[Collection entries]
▽
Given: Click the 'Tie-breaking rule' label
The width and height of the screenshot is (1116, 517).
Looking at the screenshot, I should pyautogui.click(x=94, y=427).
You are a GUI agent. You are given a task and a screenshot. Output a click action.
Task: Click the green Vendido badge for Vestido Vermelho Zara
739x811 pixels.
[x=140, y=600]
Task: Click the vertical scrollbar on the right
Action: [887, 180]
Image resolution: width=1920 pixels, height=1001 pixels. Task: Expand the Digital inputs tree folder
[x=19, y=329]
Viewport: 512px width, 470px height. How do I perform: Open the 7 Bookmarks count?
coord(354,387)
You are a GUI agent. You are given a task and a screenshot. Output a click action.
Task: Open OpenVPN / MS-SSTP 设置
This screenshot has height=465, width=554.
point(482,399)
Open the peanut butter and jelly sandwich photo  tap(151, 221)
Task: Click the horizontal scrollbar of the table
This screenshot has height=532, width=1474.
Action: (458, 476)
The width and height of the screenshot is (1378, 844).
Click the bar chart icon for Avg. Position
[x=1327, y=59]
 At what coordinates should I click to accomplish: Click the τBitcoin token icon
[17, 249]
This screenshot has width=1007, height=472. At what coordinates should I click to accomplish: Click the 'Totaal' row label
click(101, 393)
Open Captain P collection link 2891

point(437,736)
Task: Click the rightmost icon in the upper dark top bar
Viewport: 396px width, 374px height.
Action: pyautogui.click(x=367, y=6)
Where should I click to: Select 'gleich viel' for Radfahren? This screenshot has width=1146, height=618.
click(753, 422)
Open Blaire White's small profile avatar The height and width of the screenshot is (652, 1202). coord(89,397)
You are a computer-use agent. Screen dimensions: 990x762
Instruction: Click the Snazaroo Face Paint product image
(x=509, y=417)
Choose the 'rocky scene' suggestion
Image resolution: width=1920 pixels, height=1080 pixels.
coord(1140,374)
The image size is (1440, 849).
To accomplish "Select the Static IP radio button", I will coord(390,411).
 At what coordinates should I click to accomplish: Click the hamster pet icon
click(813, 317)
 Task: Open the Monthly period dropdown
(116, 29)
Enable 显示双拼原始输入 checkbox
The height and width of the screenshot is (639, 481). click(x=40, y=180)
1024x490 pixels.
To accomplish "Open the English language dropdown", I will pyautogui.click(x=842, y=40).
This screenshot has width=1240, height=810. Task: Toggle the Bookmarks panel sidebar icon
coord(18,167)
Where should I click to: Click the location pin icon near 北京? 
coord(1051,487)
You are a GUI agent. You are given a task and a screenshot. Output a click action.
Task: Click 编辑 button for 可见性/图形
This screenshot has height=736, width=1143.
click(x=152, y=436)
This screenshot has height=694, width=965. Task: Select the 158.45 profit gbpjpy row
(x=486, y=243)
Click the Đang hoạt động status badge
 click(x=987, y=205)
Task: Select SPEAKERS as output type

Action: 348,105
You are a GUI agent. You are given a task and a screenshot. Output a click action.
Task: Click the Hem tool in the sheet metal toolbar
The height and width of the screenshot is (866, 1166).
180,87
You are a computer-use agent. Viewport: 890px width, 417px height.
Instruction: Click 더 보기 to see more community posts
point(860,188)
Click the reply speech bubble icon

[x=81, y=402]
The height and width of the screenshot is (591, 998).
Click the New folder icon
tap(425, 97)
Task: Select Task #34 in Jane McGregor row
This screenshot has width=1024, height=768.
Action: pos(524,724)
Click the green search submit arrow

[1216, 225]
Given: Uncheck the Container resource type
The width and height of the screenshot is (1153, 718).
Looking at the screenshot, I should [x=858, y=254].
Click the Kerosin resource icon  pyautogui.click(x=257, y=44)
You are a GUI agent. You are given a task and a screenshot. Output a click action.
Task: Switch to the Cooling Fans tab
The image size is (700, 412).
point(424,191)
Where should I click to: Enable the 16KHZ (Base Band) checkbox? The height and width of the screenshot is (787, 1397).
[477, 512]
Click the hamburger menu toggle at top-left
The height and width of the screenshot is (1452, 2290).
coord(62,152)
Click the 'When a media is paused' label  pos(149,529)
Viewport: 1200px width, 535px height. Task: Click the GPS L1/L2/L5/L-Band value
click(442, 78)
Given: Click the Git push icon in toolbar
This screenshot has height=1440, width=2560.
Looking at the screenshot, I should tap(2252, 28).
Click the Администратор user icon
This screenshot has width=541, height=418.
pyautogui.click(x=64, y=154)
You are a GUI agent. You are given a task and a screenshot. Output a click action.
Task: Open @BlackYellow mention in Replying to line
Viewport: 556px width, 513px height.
△
**BRIEF**
From the data above, return every line from the line that has "Click the Đang hoạt động status badge" up to and including the line that has "You are a computer-use agent. Viewport: 890px", exactly.

**RESULT OF THIS EXERCISE**
Click the Đang hoạt động status badge
 click(x=987, y=205)
Task: Select SPEAKERS as output type

Action: 348,105
You are a GUI agent. You are given a task and a screenshot. Output a click action.
Task: Click the Hem tool in the sheet metal toolbar
The height and width of the screenshot is (866, 1166).
180,87
You are a computer-use agent. Viewport: 890px width, 417px height.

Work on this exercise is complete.